Write down exactly the lines from the one below that has "This screenshot has" to the end of the data, both ends included; the pictures should not appear in your copy.

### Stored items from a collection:
BEGIN

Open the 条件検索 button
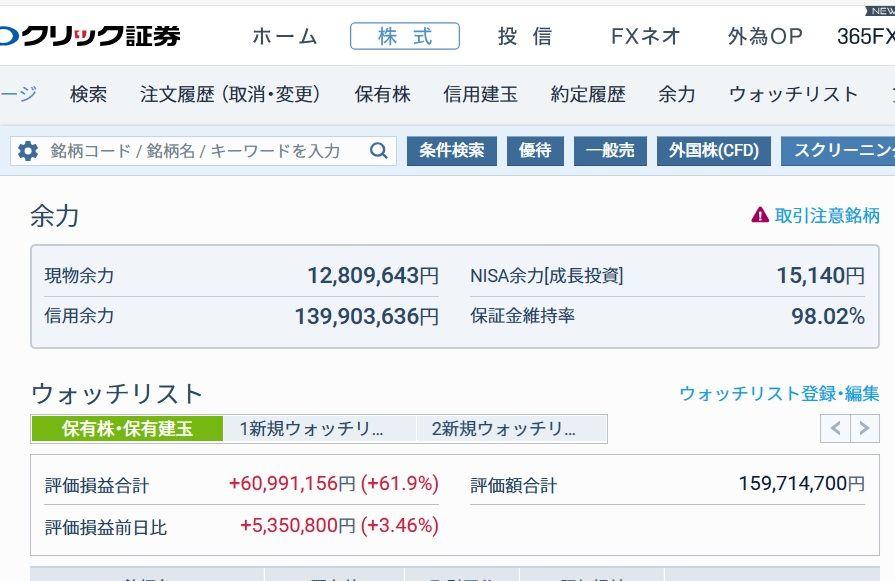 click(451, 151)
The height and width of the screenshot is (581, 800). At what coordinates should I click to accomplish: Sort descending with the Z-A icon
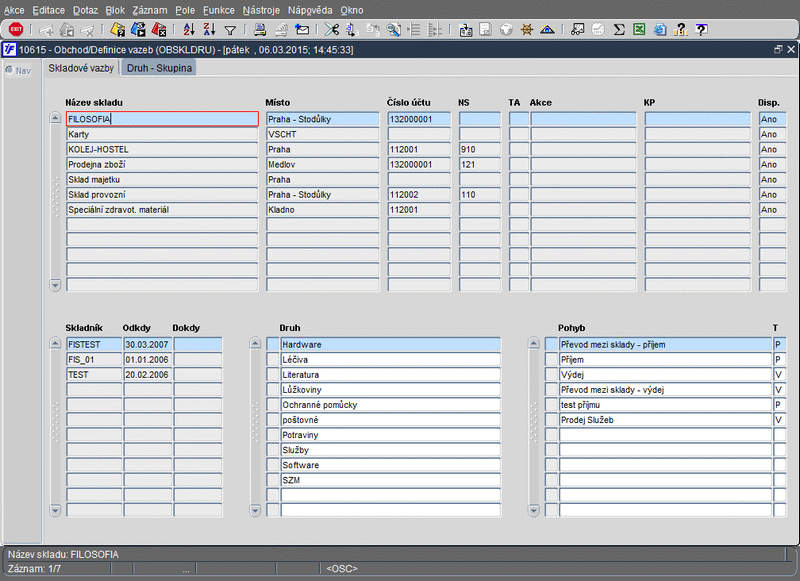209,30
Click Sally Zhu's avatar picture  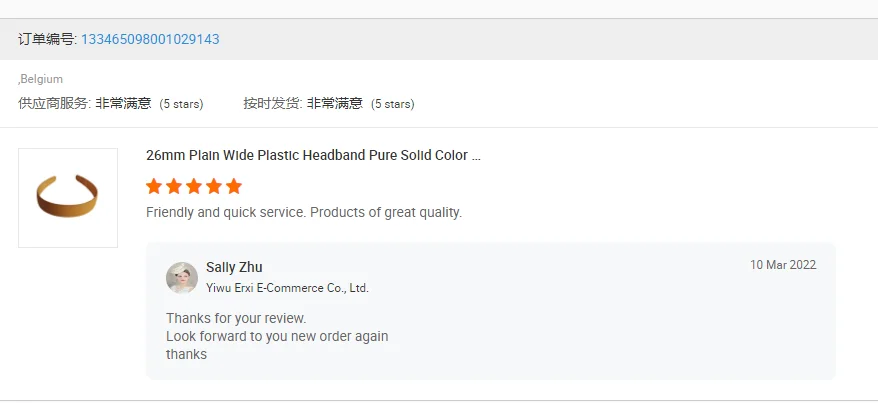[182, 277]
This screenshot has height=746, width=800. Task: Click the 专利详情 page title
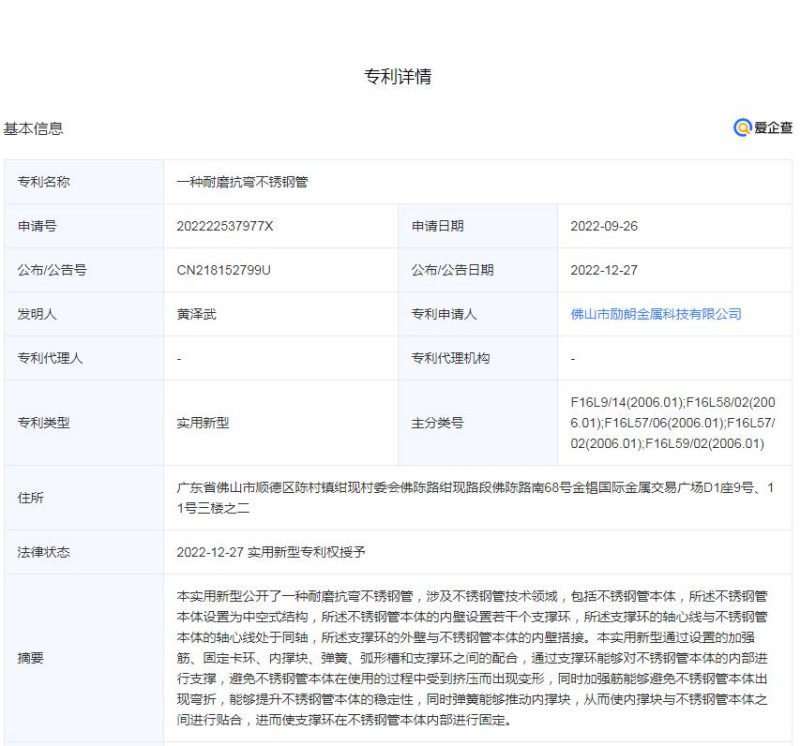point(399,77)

END

### Response:
This screenshot has height=746, width=800. Task: Click the 专利详情 page title
point(399,77)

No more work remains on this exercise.